Carry on the forum discussion about physical intimacy before marriage, beginning after its final post.

*Document segment*:
**********
IOW, if you are giving her a "full body massage" and when your hands get near certain places, does it arouse you?  Does it arouse her? If so - don't do it.

Arousal without release is bad for you and bad for her.  Aside from just feeling very frustrated (angry perhaps) the physical process of blood congestion in those areas that is not flushed out in orgasm can do tissue damage.  With men it is mostly in the prostate and in women it is in the uterus. Dr Ed Wheat (christian obgyn) said it is a common reason for hysterectomies later in life.

DaveW

Quote from: FireSword on Wed Oct 19, 2011 - 18:30:37
If you know you both want to marry and spend the rest of your lives together, then intimacy is marriage. The public marriage is simply a public announcement.
No it is not.  THis answer shows a shocking lack of understanding of how a covenant works.  It is not just a public announcement of an already existing covenant, it is the establishment and beginning of that covenant.

JohnDB70X7

No chuppi no shtuppi.

Quote from: hgchrisfor on Thu Jul 14, 2011 - 20:10:23
What is sexual immorality? What is the proper level of intimacy before marriage and/or what is acceptable to God?

I am not asking this for myself or for selfish reasons. I think all too often people jump into marriage to experience sexual intimacy only to realize they rushed in and were not right for one another. I have only seen this first hand with one couple, but have heard many stories.

I've been saving myself for marriage and plan to hold firm on this, inclusive of oral.

If you are with a girl that you think you want to marry, but don't want disobey God, what can you do to love another and show intimacy, without rushing into anything?

What is sexual immorality in the Bible? Would a full body massage be sexual immorality? Kissing, comforting etc?

I'm not talking about any type of sex, oral or otherwise. I'm talking about touching, stimulating, kissing etc. Are there ways I could show my love to my future wife and be intimate, without sex/oral that is not sexually immoral?

Maybe i'll be specific and just start with something like a massage. A full body massage.

Deborah4God

I think kissing is okay. I don't think 'feeling up' etc is okay. Giving a full body massage to someone you're dating is not a good idea. There's my opinion!

kensington

anything below the neck is petting, and it's not okay to God.
**********
*Given data*:
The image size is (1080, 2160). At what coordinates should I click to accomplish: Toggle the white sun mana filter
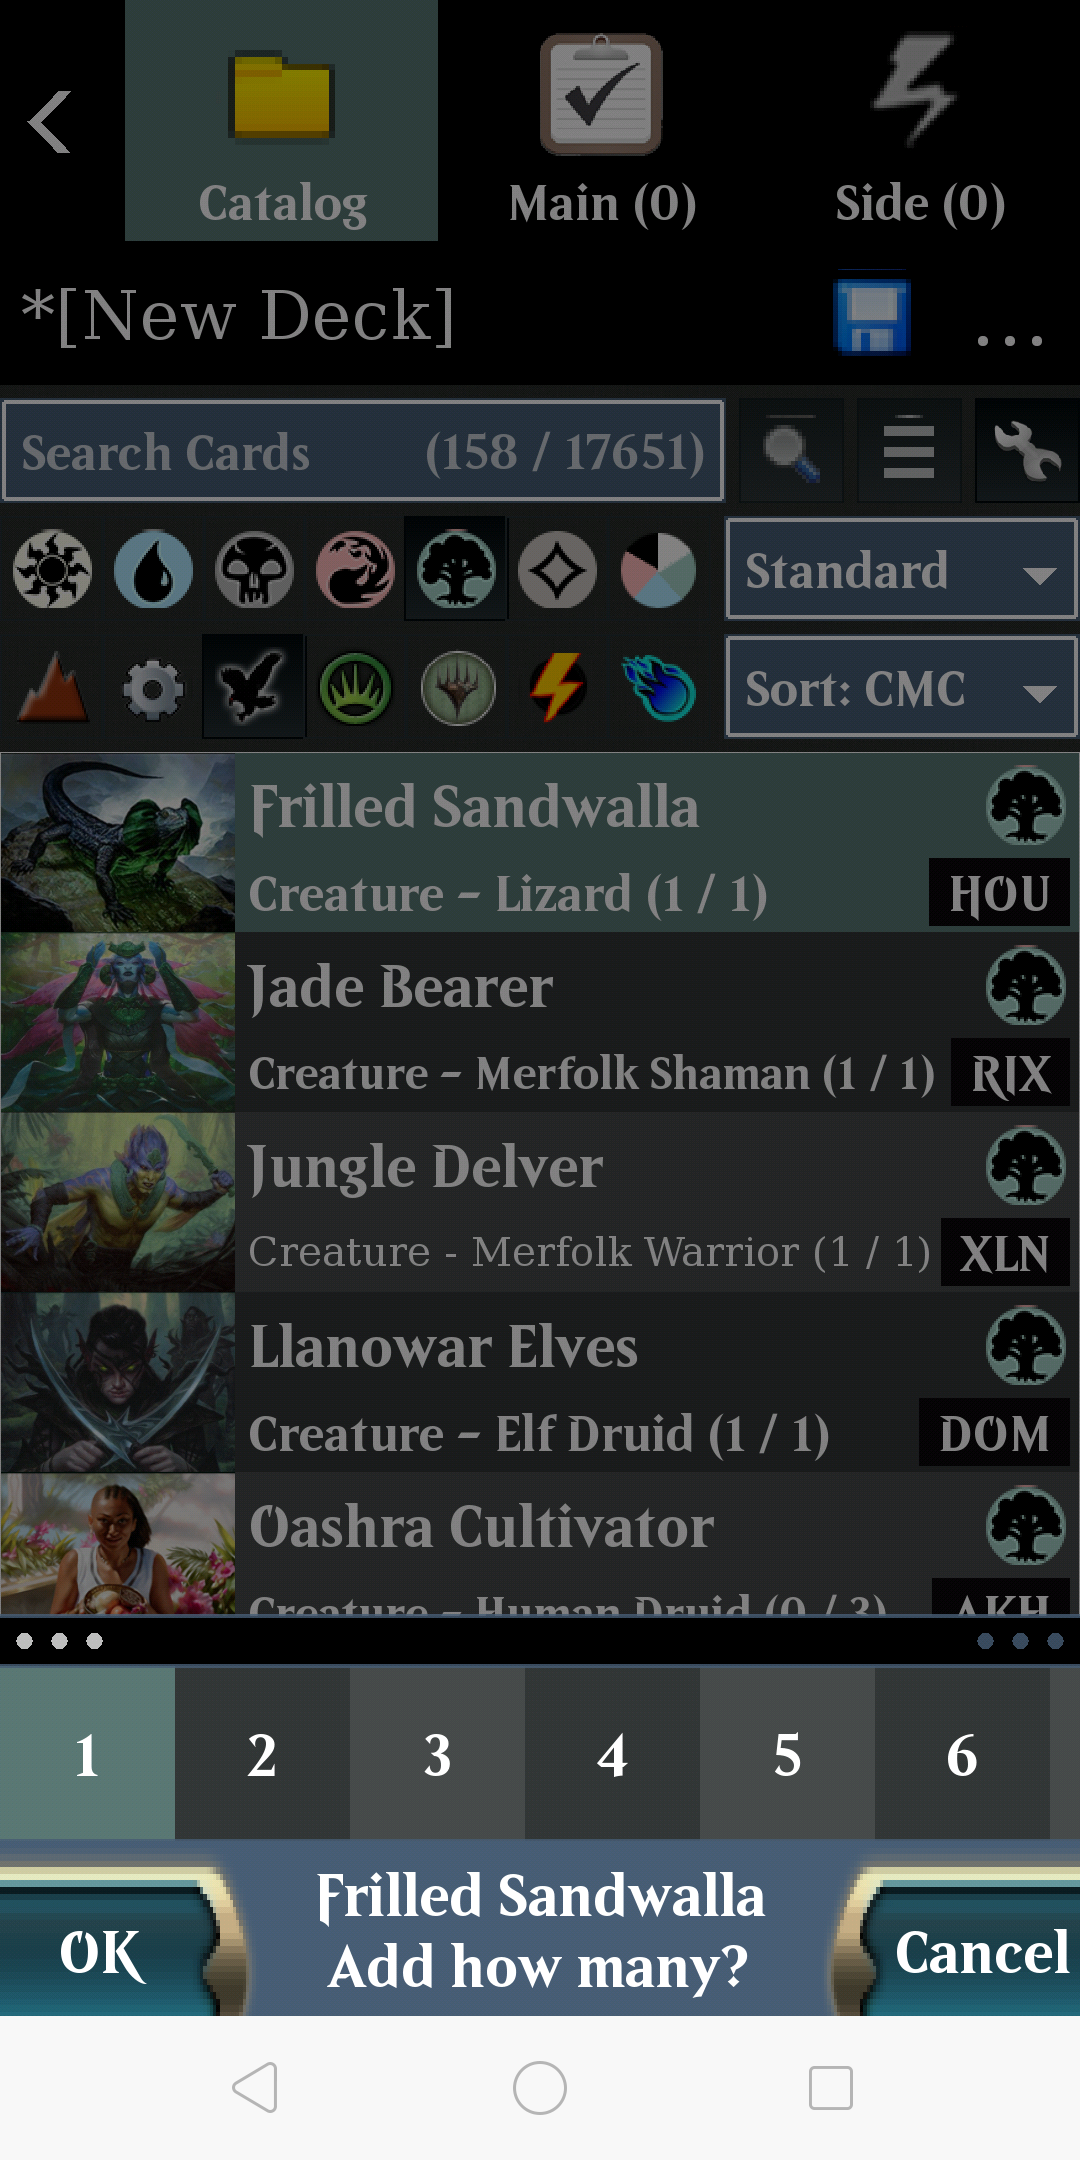[52, 570]
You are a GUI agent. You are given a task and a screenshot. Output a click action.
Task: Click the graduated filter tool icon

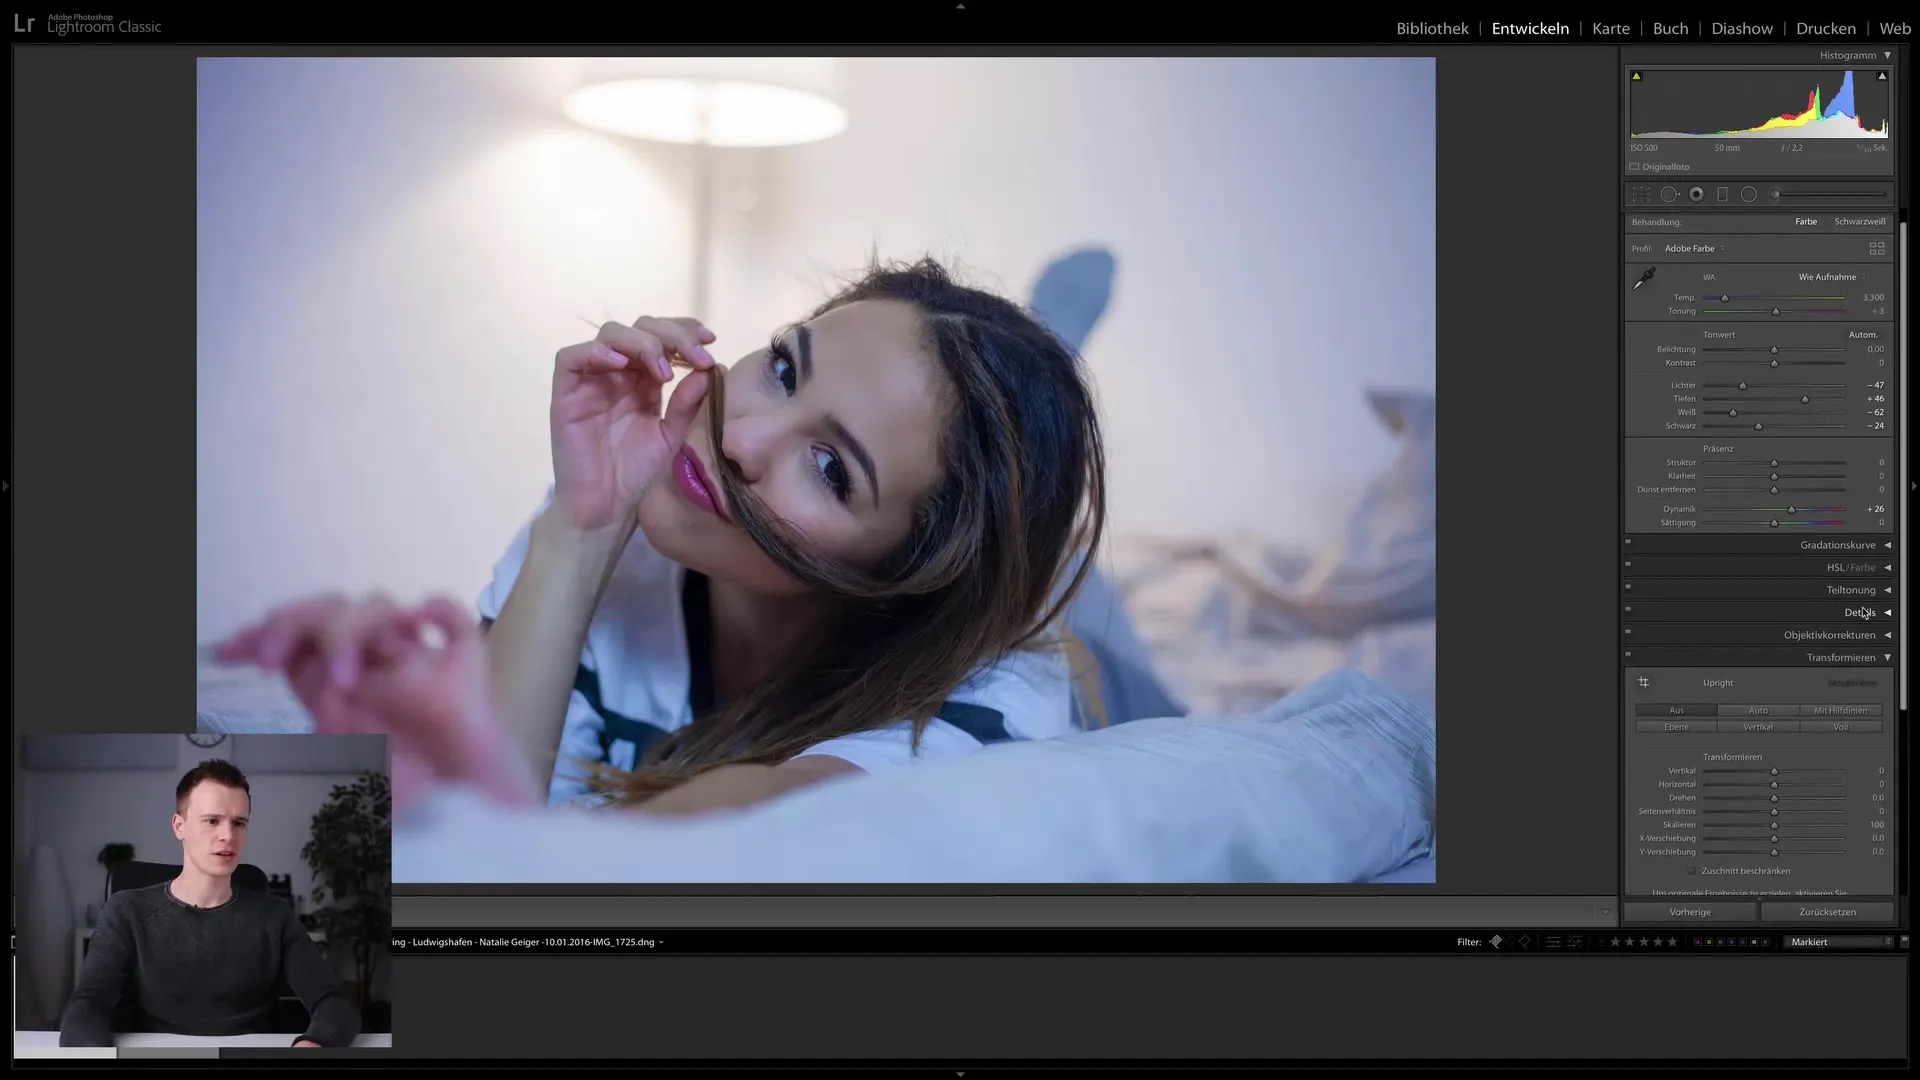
**********
*Answer for the task*:
Keep in mind that if something happens and you don't end up married, then what ever you do with someone you are doing with someone elses spouse. Do you want your spouse to come to you all "Felt" up, "rubbed" and fondled or slept with?

Then don't do it with someone who might be someone else's intended spouse.

Until you say "I Do' You can't know for sure that you will.  Don't fondle anyone except your own wife. That is all.

alberta_girl

If only I could say what was or wasn't okay with God! Unfortunatley it isn't outlined explicitly in the Bible, but oh how I wish it was!! I really believe that intercourse is to be saved for marriage, so as far as what other physical contact is "okay", I would say that it should be reserved to activities that don't make you want to cross that line into intercourse. I know how ridiculously hard that is! Sometimes all you have to do is think about the other person and you want to sleep with them! I would say it is better to be safe than sorry - if there is a question in your mind about wether or not something is okay, don't do it. If you live that way until you are married, you don't have to have regrets. As someone who did not wait until marriage, please believe me that it is worth it to wait. I didn't wait and now there are issues in my sexual relationship with my husband that we have to deal with because I messed up. He has to deal with pain because of my mistakes. I feel horrible about that, so my recommendation is to avoid physical contact that makes you want to cross that line.